# Information Retrieval & Indexing

The goal of _information retrieval_ is to select a small number of results from a much larger _dataset_, according to a _query_. In the case of an internet search engine, the dataset is the collection of all internet pages, and the query is the search terms used to query the engine.

The data structure used to quickly find the matching search results is called an **index**.

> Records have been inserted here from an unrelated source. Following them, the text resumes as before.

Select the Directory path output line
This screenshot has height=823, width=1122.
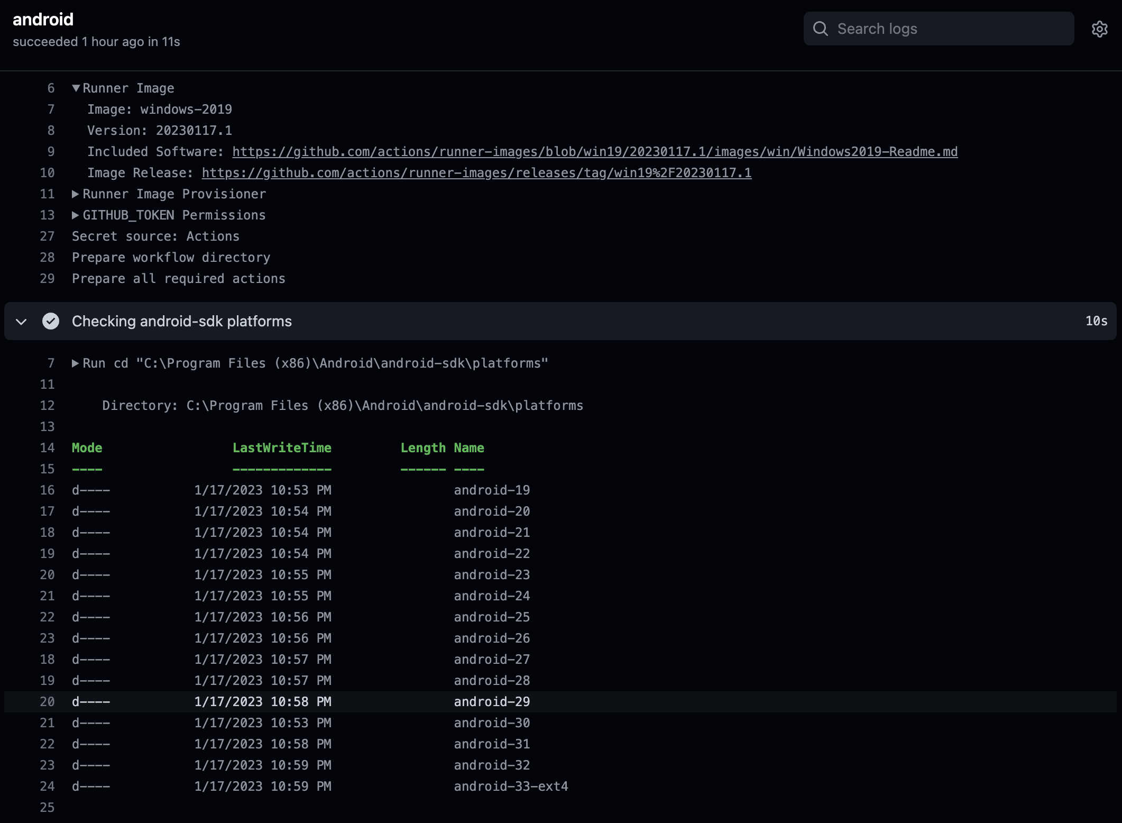click(x=342, y=406)
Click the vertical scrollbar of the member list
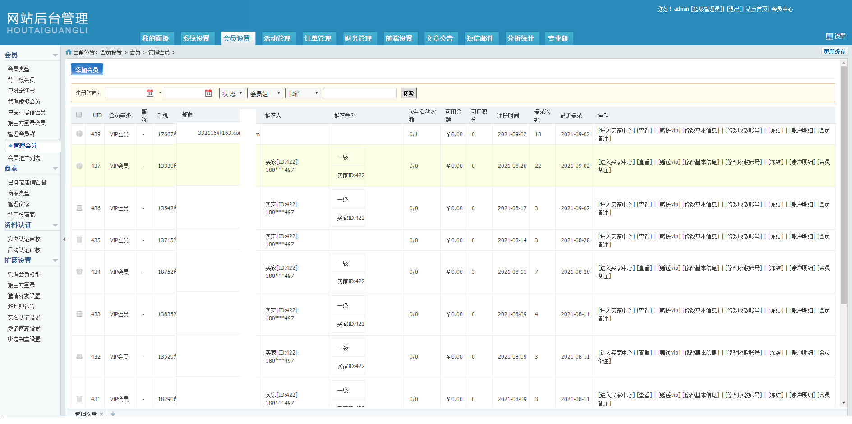 [843, 185]
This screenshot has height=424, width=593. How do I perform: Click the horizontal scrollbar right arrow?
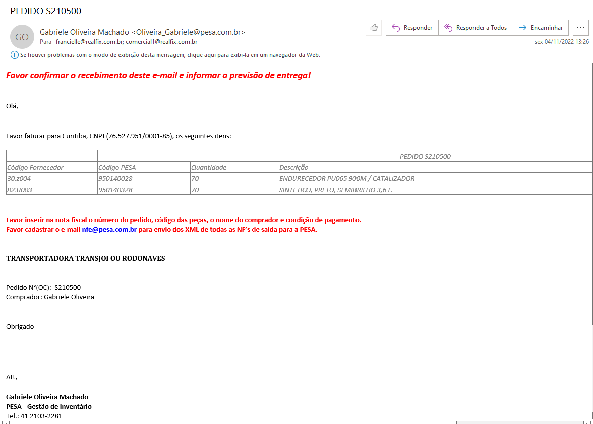click(x=588, y=422)
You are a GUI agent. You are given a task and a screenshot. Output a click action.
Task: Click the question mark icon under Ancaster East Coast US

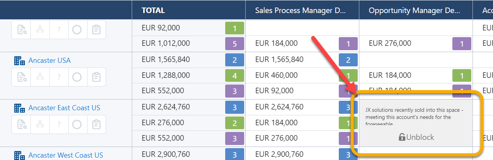[59, 124]
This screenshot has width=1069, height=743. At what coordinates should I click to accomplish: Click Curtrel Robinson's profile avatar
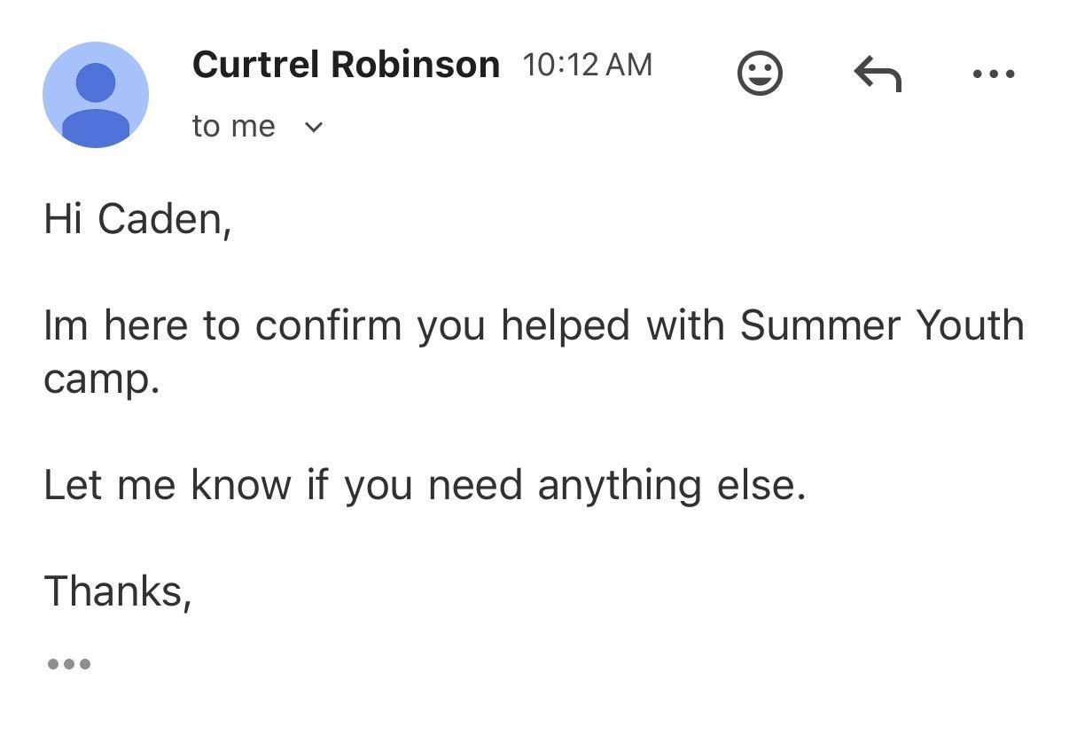(96, 95)
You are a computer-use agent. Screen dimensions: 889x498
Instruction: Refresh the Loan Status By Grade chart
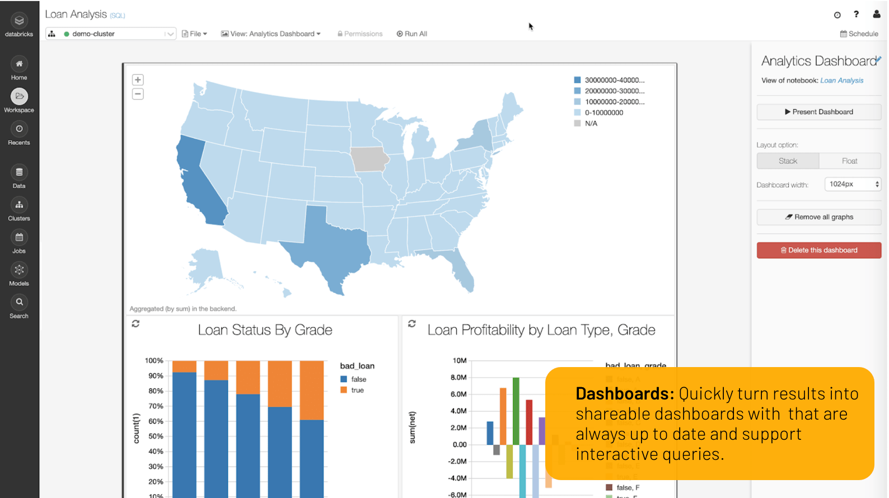click(x=135, y=324)
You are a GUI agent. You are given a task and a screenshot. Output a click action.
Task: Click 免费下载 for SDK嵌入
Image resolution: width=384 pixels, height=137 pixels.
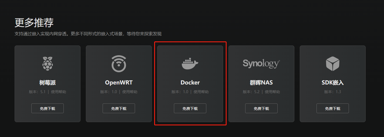pos(333,108)
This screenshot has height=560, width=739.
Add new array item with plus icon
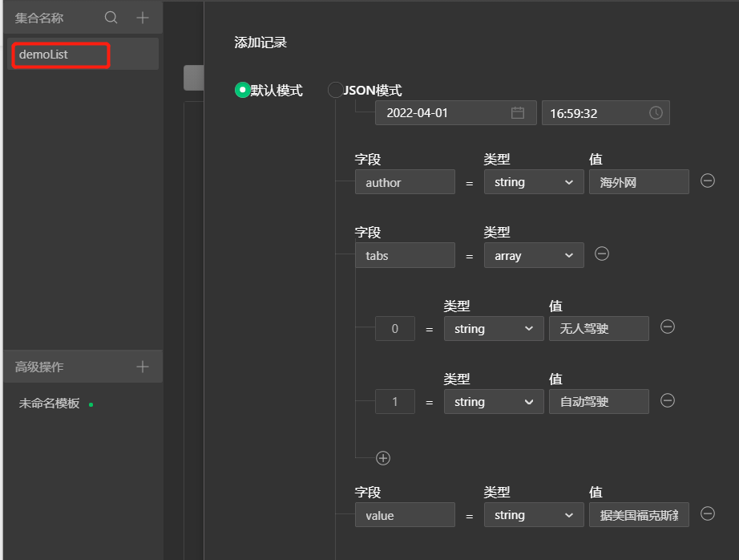pos(382,457)
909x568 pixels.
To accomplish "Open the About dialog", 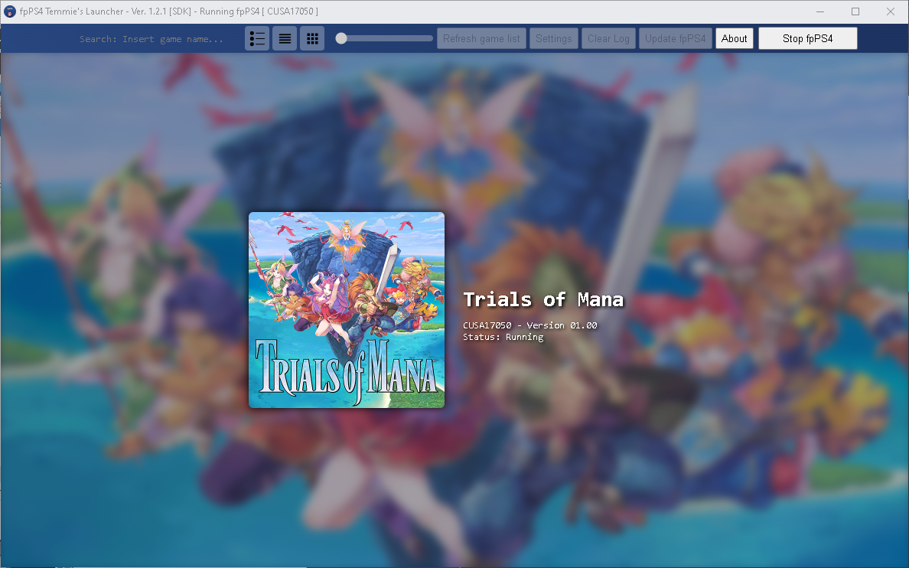I will point(734,38).
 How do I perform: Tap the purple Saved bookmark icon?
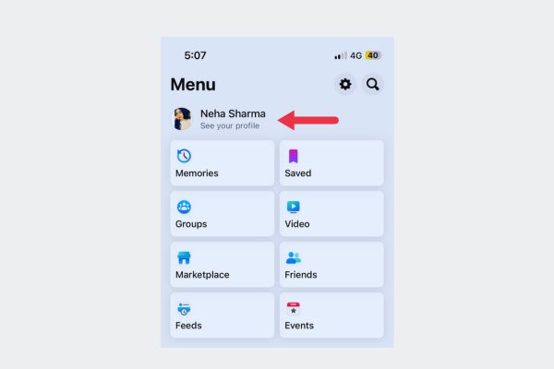pos(294,156)
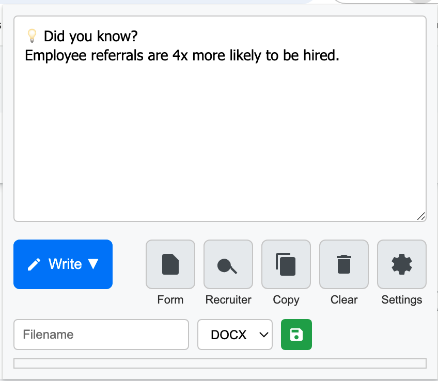
Task: Click the Clear trash can icon
Action: click(343, 264)
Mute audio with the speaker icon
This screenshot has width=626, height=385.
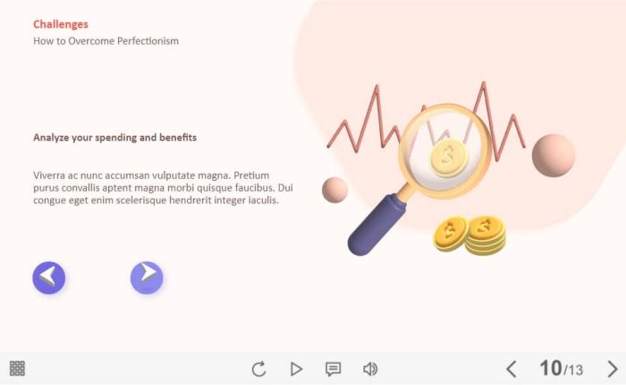370,369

Besides finding all matching elements from the dataset, we typically expect the results to be ordered by some measure, for example by relevance. We will only touch the subject of _ranking_ here, however.

## Datasets
For this tutorial we will use one of three example datasets for testing our code and measuring performance. All cover geographic entities that come with textual information such as their name, but also numeric properties such as their population and coordinates.

### Toy Dataset
For developing and testing our code, using a small toy dataset can be useful:

In [1]:
# Toy dataset
thurgau = {
    0: {'name': 'Romanshorn', 'population': 11556, 'latitude': 47.56586, 'longitude': 9.37869},
    1: {'name': 'Amriswil', 'population': 14313, 'latitude': 47.54814, 'longitude': 9.30327},
    2: {'name': 'Arbon', 'population': 15459, 'latitude': 47.51360, 'longitude': 9.42999},
    3: {'name': 'Weinfelden', 'population': 11893, 'latitude': 47.56638, 'longitude': 9.10588},
    4: {'name': 'Frauenfeld', 'population': 26093, 'latitude': 47.55856, 'longitude': 8.89685},
    5: {'name': 'Kreuzlingen', 'population': 22788, 'latitude': 47.645837,'longitude': 9.178608},
    6: {'name': 'Egnach', 'population': 4897, 'latitude': 47.54565, 'longitude': 9.37864},
}

### Data from geonames.org

For more serious performance testing, we import two datasets from geonames.org:
  * cities500: About 200k localities (towns etc.) from around the world.
  * allCountries: About 12M entities (towns, lakes, establishments...)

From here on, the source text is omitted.